Data for analysis START
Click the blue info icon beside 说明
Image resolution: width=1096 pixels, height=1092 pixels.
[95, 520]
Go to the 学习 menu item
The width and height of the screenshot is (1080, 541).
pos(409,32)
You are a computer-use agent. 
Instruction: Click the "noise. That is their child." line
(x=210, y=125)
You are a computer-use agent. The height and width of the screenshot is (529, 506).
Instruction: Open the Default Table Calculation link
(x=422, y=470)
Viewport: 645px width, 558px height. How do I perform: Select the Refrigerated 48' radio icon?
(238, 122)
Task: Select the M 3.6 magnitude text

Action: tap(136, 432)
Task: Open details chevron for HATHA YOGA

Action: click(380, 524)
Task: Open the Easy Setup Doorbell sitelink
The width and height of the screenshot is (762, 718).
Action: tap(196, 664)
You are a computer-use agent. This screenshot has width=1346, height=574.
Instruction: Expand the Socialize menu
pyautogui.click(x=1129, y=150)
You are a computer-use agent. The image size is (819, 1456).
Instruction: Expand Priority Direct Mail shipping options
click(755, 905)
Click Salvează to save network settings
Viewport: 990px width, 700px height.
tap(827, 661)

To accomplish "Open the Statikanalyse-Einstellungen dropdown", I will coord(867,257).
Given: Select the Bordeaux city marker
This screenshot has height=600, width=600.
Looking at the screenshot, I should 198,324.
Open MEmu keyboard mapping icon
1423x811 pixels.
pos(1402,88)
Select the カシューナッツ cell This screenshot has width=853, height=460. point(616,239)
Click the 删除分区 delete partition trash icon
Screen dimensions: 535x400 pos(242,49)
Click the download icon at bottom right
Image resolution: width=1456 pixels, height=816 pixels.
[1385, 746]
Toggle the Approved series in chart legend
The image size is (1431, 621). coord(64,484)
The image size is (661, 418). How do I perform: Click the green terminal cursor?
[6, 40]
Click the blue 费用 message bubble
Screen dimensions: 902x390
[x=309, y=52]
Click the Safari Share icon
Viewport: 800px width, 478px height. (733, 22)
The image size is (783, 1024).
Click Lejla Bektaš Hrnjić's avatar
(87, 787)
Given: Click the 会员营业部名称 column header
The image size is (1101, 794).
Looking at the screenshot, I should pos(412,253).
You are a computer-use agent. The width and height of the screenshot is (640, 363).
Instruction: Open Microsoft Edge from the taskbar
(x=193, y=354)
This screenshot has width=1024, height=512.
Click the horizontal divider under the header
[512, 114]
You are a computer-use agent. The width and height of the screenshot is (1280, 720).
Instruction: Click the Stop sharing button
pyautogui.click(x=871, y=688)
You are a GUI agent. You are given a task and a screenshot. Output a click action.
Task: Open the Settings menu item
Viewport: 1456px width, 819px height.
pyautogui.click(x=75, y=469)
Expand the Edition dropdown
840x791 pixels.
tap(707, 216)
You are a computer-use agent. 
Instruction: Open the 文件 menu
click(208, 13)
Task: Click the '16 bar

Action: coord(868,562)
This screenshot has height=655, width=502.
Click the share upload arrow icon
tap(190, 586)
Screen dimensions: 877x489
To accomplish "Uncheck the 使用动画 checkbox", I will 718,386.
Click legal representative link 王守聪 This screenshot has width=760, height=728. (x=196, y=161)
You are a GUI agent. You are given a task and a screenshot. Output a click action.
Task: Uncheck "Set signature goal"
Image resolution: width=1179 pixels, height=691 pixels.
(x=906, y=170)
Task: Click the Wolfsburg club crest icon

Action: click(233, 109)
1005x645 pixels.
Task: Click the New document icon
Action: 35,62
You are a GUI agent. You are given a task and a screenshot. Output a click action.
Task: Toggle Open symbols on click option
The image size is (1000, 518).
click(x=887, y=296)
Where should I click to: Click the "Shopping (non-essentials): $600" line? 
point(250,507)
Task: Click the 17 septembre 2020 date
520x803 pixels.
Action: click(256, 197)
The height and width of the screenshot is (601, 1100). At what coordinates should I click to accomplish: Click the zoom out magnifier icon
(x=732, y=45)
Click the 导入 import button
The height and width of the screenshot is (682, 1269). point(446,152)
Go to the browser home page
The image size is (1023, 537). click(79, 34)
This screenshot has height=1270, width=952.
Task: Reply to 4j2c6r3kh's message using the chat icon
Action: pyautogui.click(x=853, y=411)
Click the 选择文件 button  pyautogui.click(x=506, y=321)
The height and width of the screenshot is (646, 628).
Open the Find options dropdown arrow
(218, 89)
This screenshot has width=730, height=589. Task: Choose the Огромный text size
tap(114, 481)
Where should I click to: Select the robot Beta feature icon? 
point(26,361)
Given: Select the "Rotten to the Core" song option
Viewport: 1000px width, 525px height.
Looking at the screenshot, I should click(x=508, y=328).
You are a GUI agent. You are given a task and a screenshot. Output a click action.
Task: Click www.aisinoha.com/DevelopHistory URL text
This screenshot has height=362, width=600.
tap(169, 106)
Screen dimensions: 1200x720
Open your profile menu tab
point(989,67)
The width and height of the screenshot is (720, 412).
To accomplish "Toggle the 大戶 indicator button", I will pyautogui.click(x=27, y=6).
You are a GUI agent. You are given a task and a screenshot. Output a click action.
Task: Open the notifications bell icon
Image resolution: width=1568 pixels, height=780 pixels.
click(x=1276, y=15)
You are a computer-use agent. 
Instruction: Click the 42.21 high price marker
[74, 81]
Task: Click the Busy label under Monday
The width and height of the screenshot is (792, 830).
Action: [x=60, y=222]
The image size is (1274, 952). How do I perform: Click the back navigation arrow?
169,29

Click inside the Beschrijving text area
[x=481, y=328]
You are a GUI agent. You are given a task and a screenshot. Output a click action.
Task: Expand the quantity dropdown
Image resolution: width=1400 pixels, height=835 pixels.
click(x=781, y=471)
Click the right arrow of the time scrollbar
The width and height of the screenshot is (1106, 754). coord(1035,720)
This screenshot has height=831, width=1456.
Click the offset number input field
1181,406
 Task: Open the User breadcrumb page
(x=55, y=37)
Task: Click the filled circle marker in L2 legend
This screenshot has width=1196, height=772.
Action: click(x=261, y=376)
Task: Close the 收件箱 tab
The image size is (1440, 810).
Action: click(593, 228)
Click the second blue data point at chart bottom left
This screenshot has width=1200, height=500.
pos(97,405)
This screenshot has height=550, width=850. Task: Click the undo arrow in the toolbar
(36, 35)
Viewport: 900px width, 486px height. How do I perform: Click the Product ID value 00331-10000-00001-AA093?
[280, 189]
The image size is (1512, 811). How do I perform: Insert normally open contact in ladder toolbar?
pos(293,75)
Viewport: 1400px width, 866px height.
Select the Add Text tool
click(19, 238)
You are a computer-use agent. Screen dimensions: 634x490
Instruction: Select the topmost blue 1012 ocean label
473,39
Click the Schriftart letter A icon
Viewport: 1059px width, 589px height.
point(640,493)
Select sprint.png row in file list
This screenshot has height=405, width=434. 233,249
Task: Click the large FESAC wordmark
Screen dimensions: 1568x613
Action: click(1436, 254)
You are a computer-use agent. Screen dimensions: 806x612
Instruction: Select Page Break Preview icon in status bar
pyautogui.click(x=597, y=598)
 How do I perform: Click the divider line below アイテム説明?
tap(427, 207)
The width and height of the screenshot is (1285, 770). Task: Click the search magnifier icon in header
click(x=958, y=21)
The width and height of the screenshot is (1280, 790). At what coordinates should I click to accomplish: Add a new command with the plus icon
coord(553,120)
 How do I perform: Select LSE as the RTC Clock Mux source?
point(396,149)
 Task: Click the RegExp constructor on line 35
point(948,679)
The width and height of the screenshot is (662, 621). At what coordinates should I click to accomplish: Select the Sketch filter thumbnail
Data for analysis END
* Action item: Write the whole listing out again exactly.

* Answer space:
Click the blue info icon beside 说明
Image resolution: width=1096 pixels, height=1092 pixels.
[95, 520]
Go to the 学习 menu item
The width and height of the screenshot is (1080, 541).
pos(409,32)
You are a computer-use agent. 
Instruction: Click the "noise. That is their child." line
(x=210, y=125)
You are a computer-use agent. The height and width of the screenshot is (529, 506).
Instruction: Open the Default Table Calculation link
(x=422, y=470)
Viewport: 645px width, 558px height. How do I perform: Select the Refrigerated 48' radio icon?
(238, 122)
Task: Select the M 3.6 magnitude text

Action: tap(136, 432)
Task: Open details chevron for HATHA YOGA

Action: click(380, 524)
Task: Open the Easy Setup Doorbell sitelink
The width and height of the screenshot is (762, 718).
Action: tap(196, 664)
You are a computer-use agent. This screenshot has width=1346, height=574.
Instruction: Expand the Socialize menu
pyautogui.click(x=1129, y=150)
You are a computer-use agent. The image size is (819, 1456).
Instruction: Expand Priority Direct Mail shipping options
click(755, 905)
Click Salvează to save network settings
Viewport: 990px width, 700px height.
tap(827, 661)

To accomplish "Open the Statikanalyse-Einstellungen dropdown", I will coord(867,257).
Given: Select the Bordeaux city marker
This screenshot has height=600, width=600.
Looking at the screenshot, I should 198,324.
Open MEmu keyboard mapping icon
1423x811 pixels.
pos(1402,88)
Select the カシューナッツ cell This screenshot has width=853, height=460. point(616,239)
Click the 删除分区 delete partition trash icon
Screen dimensions: 535x400 pos(242,49)
Click the download icon at bottom right
Image resolution: width=1456 pixels, height=816 pixels.
[1385, 746]
Toggle the Approved series in chart legend
The image size is (1431, 621). coord(64,484)
The image size is (661, 418). How do I perform: Click the green terminal cursor?
[6, 40]
Click the blue 费用 message bubble
Screen dimensions: 902x390
[x=309, y=52]
Click the Safari Share icon
Viewport: 800px width, 478px height. (733, 22)
The image size is (783, 1024).
Click Lejla Bektaš Hrnjić's avatar
(87, 787)
Given: Click the 会员营业部名称 column header
The image size is (1101, 794).
Looking at the screenshot, I should pos(412,253).
You are a computer-use agent. The width and height of the screenshot is (640, 363).
Instruction: Open Microsoft Edge from the taskbar
(x=193, y=354)
This screenshot has width=1024, height=512.
Click the horizontal divider under the header
[512, 114]
You are a computer-use agent. The width and height of the screenshot is (1280, 720).
Instruction: Click the Stop sharing button
pyautogui.click(x=871, y=688)
You are a GUI agent. You are given a task and a screenshot. Output a click action.
Task: Open the Settings menu item
Viewport: 1456px width, 819px height.
pyautogui.click(x=75, y=469)
Expand the Edition dropdown
840x791 pixels.
tap(707, 216)
You are a computer-use agent. 
Instruction: Open the 文件 menu
click(208, 13)
Task: Click the '16 bar

Action: coord(868,562)
This screenshot has height=655, width=502.
Click the share upload arrow icon
tap(190, 586)
Screen dimensions: 877x489
To accomplish "Uncheck the 使用动画 checkbox", I will 718,386.
Click legal representative link 王守聪 This screenshot has width=760, height=728. (x=196, y=161)
You are a GUI agent. You are given a task and a screenshot. Output a click action.
Task: Uncheck "Set signature goal"
Image resolution: width=1179 pixels, height=691 pixels.
(x=906, y=170)
Task: Click the Wolfsburg club crest icon

Action: click(233, 109)
1005x645 pixels.
Task: Click the New document icon
Action: 35,62
You are a GUI agent. You are given a task and a screenshot. Output a click action.
Task: Toggle Open symbols on click option
The image size is (1000, 518).
click(x=887, y=296)
Where should I click to: Click the "Shopping (non-essentials): $600" line? 
point(250,507)
Task: Click the 17 septembre 2020 date
520x803 pixels.
Action: click(256, 197)
The height and width of the screenshot is (601, 1100). At what coordinates should I click to accomplish: Click the zoom out magnifier icon
(x=732, y=45)
Click the 导入 import button
The height and width of the screenshot is (682, 1269). point(446,152)
Go to the browser home page
The image size is (1023, 537). click(79, 34)
This screenshot has height=1270, width=952.
Task: Reply to 4j2c6r3kh's message using the chat icon
Action: pyautogui.click(x=853, y=411)
Click the 选择文件 button  pyautogui.click(x=506, y=321)
The height and width of the screenshot is (646, 628).
Open the Find options dropdown arrow
(218, 89)
This screenshot has width=730, height=589. Task: Choose the Огромный text size
tap(114, 481)
Where should I click to: Select the robot Beta feature icon? 
point(26,361)
Given: Select the "Rotten to the Core" song option
Viewport: 1000px width, 525px height.
Looking at the screenshot, I should click(x=508, y=328).
You are a GUI agent. You are given a task and a screenshot. Output a click action.
Task: Click www.aisinoha.com/DevelopHistory URL text
This screenshot has height=362, width=600.
tap(169, 106)
Screen dimensions: 1200x720
Open your profile menu tab
point(989,67)
The width and height of the screenshot is (720, 412).
To accomplish "Toggle the 大戶 indicator button", I will pyautogui.click(x=27, y=6).
You are a GUI agent. You are given a task and a screenshot. Output a click action.
Task: Open the notifications bell icon
Image resolution: width=1568 pixels, height=780 pixels.
click(x=1276, y=15)
You are a computer-use agent. 
Instruction: Click the 42.21 high price marker
[74, 81]
Task: Click the Busy label under Monday
The width and height of the screenshot is (792, 830).
Action: [x=60, y=222]
The image size is (1274, 952). How do I perform: Click the back navigation arrow?
169,29

Click inside the Beschrijving text area
[x=481, y=328]
You are a GUI agent. You are given a task and a screenshot. Output a click action.
Task: Expand the quantity dropdown
Image resolution: width=1400 pixels, height=835 pixels.
click(x=781, y=471)
Click the right arrow of the time scrollbar
The width and height of the screenshot is (1106, 754). coord(1035,720)
This screenshot has height=831, width=1456.
Click the offset number input field
1181,406
 Task: Open the User breadcrumb page
(x=55, y=37)
Task: Click the filled circle marker in L2 legend
This screenshot has width=1196, height=772.
Action: click(x=261, y=376)
Task: Close the 收件箱 tab
The image size is (1440, 810).
Action: click(593, 228)
Click the second blue data point at chart bottom left
This screenshot has width=1200, height=500.
pos(97,405)
This screenshot has height=550, width=850. Task: Click the undo arrow in the toolbar
(36, 35)
Viewport: 900px width, 486px height. How do I perform: Click the Product ID value 00331-10000-00001-AA093?
[280, 189]
The image size is (1512, 811). How do I perform: Insert normally open contact in ladder toolbar?
pos(293,75)
Viewport: 1400px width, 866px height.
Select the Add Text tool
click(19, 238)
You are a computer-use agent. Screen dimensions: 634x490
Instruction: Select the topmost blue 1012 ocean label
473,39
Click the Schriftart letter A icon
Viewport: 1059px width, 589px height.
point(640,493)
Select sprint.png row in file list
This screenshot has height=405, width=434. 233,249
Task: Click the large FESAC wordmark
Screen dimensions: 1568x613
Action: click(1436, 254)
You are a computer-use agent. Screen dimensions: 806x612
Instruction: Select Page Break Preview icon in status bar
pyautogui.click(x=597, y=598)
 How do I perform: Click the divider line below アイテム説明?
tap(427, 207)
The width and height of the screenshot is (1285, 770). Task: Click the search magnifier icon in header
click(x=958, y=21)
The width and height of the screenshot is (1280, 790). At what coordinates should I click to accomplish: Add a new command with the plus icon
coord(553,120)
 How do I perform: Select LSE as the RTC Clock Mux source?
point(396,149)
 Task: Click the RegExp constructor on line 35
point(948,679)
The width and height of the screenshot is (662, 621). At what coordinates should I click to accomplish: Select the Sketch filter thumbnail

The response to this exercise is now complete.